By Suzanne Sparrow Watson

Remember when you were a kid and a slumber party was a good excuse for a pillow fight? Nothing was as satisfying as landing a blow right to a friend’s noggin, or better yet, the pillow exploding on impact, spewing feathers all over the room. We were unfazed by the knowledge that we would get into trouble and have to clean up the mess. I hadn’t really thought about pillow fights since those long-ago sleep overs, but last week I was scrolling the TV guide looking for something (anything!) worthwhile to watch and saw that ESPN was airing the Pillow Fighting Championship. Wow! Who knew that there was a sport devoted to child’s play, much less that it had ascended to a championship level?

Of course, I had to learn more.
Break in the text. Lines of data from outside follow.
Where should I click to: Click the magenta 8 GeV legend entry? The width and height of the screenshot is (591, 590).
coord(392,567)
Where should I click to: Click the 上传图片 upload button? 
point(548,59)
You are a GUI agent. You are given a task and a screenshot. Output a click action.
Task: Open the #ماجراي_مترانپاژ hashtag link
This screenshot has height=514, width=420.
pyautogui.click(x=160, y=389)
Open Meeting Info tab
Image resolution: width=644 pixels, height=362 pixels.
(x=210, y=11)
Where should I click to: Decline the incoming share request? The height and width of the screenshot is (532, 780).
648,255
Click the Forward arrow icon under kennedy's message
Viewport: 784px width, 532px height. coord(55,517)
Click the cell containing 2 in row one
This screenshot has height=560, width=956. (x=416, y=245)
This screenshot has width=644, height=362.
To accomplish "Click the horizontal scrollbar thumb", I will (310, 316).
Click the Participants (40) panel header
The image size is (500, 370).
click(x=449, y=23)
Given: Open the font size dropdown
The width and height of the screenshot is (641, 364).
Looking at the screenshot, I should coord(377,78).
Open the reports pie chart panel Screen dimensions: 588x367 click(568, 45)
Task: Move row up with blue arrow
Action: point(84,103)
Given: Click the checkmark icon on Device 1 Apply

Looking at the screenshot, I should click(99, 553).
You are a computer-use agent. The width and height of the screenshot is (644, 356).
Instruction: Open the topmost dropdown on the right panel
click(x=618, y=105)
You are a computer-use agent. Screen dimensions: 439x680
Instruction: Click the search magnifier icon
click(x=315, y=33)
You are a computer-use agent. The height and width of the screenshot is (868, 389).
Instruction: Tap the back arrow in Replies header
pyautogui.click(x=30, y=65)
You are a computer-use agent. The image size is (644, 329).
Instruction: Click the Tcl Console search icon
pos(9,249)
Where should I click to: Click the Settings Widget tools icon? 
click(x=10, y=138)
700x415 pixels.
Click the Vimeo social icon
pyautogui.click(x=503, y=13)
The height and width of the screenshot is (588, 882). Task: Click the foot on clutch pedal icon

As it turns out, like many good (and bad) ideas, the concept of a professional pillow fighting sport stemmed from the COVID-19 pandemic. Two brothers, Paul and Steve Williams came up with the idea during lockdown. One can only imagine two grown men, with little else to do, reverting to their childhood entertainment – bludgeoning each other with pillows. Paul came up with the concept of making pillow fighting into a real sport. Steve was not so sure, but he had a feeling the public was ready for something new. At the time, Mixed Martial Arts (MMA) was having a moment, but the brothers also observed that the market for it was over-saturated, and its sponsorships were beginning to dry up. The brothers concluded that Pillow Fighting Championships would be a good way to capitalize on the popularity of MMA fighting, but without the violence. As Steve said, “The only difference between the PFC and MMA is that no one gets hurt and queasy audience members don’t have to see blood.”

The first event staged by the PFC took place in August 2021. On January 29, 2022, the inaugural Pillow Fight Championship took place in Florida, featuring 16 men and 8 women competitors. Participants engaged in fights using specialized pillows made of foam rather than down. So I guess there weren’t any feathers flying all over the place. The pillows weigh two pounds and have a nylon casing with handles, to allow for fast and hard-hitting movements. Two pounds doesn’t sound like much (after all, last week I dismissed my two-pound weight gain as being insignificant), but I think two pounds coming at you with force could hurt a bit. Or a lot. Fans are given the pillows at the end of each event in an attempt to grow the popularity of the sport. Nothing converts skeptics to fandom like a sweaty pillow.
I was interested enough to look up the rules of the sport, and there are a lot of them. Two of the rules convinced me I am not cut out to be a professional pillow fighter. First, no competitor can stand still for more than three seconds. Wow – it would take me longer than that just to catch my breath. The other rule that would eliminate me from the get-go: no spitting, cursing, or foul language. I could abide by the spitting aspect, but if my language on the golf course is any indication, I think I’d be ruled out of pillow fighting the first time I got pummeled by a pillow. So, another career path off my list. Besides, in the event that took place last Saturday in Reno, all participants had to sign an injury waiver, and the prize money was only $1000. Heck, that would barely pay my deductible at the hospital. Think I’ll stick to my knitting for now.